| Article ID | Journal | Published Year | Pages | File Type |
|---|---|---|---|---|
| 1952049 | Biochimie | 2015 | 4 Pages |
•Earlier we showed the crucial role of the PVX RNA 5′ cap structure for vRNP assembly.•The removal of the cap structure from PVX RNA does not prevent the vRNP assembly.•The efficiency of the vRNP assembly with decapped RNA was not decreased.•The cap structure by itself does not act as a signal for vRNP assembly.•We presume that capping creates a stable “conformational encapsidation signal”.
Filamentous helical Potato virus X (PVX) can be regarded as one of the well-studied viruses.
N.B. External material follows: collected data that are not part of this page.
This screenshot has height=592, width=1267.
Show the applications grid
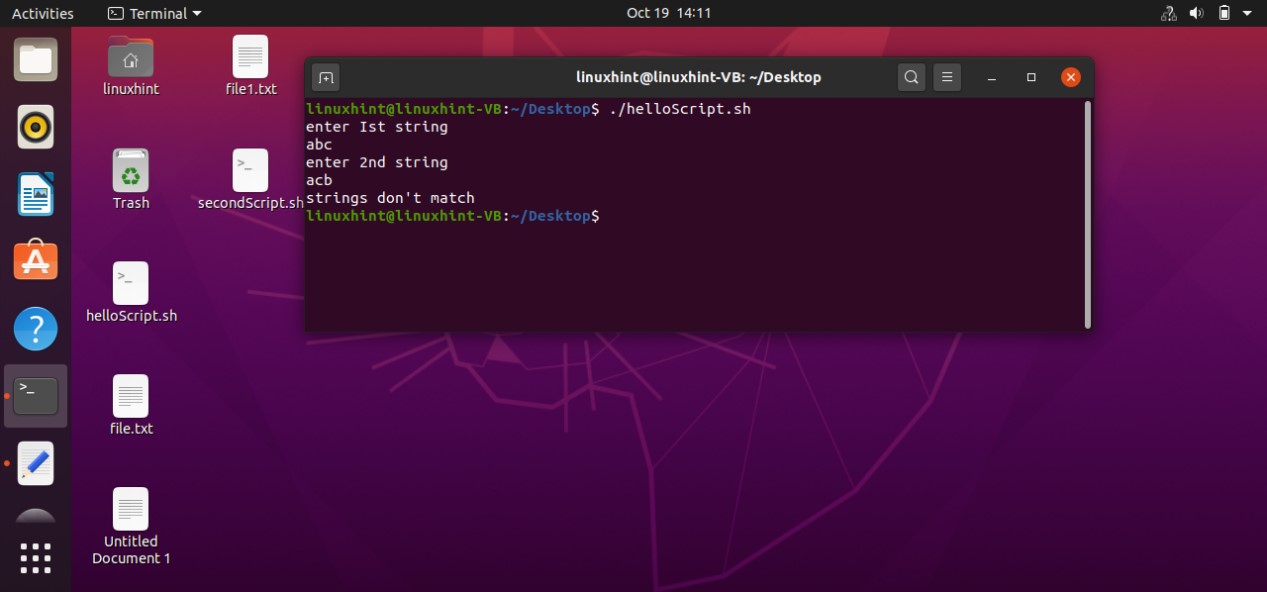36,559
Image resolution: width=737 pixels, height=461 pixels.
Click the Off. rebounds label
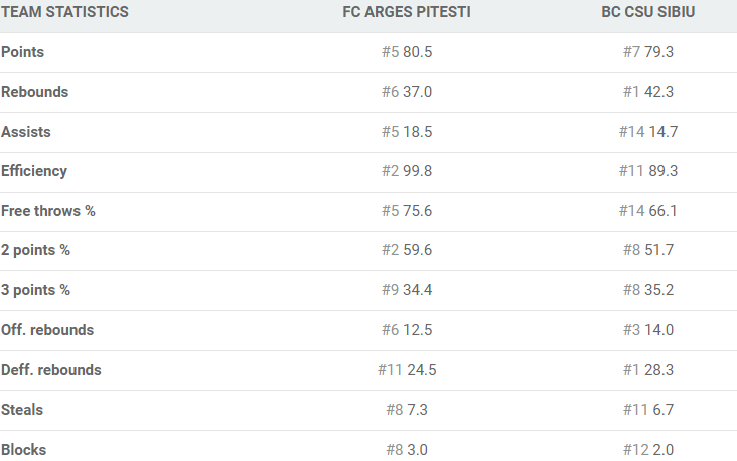[x=47, y=330]
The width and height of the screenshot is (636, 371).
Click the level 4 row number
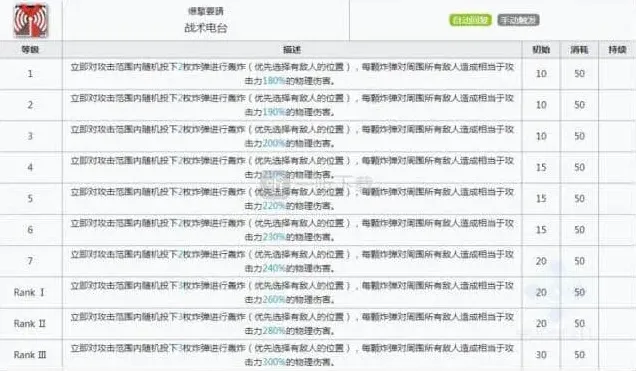[30, 167]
Nevertheless, some aspects of the PVX assembly remained obscure. Previously, we have shown that the presence of a cap structure at the 5′ end of PVX RNA is indispensable for assembly of viral ribonucleoprotein (vRNP) particles varying in length. Here, most significantly, removal of the cap structure from previously capped PVX RNA did not affect the efficiency of decapped RNA molecules to be assembled into vRNP. This result provided evidence that the cap structure by itself does not act as a signal for initiation of vRNP assembly. These observations allowed to presume that the capping triggers some spatial changes in the 5'-proximal site of PVX RNA creating a “conformational encapsidation signal for vRNP assembly”, which is capable of triggering vRNP assembly in the absence of cap structure. Apparently, during capping the 5'-proximal segment of PVX RNA acquires a unique conformation which is stable to be retained even after cap removal.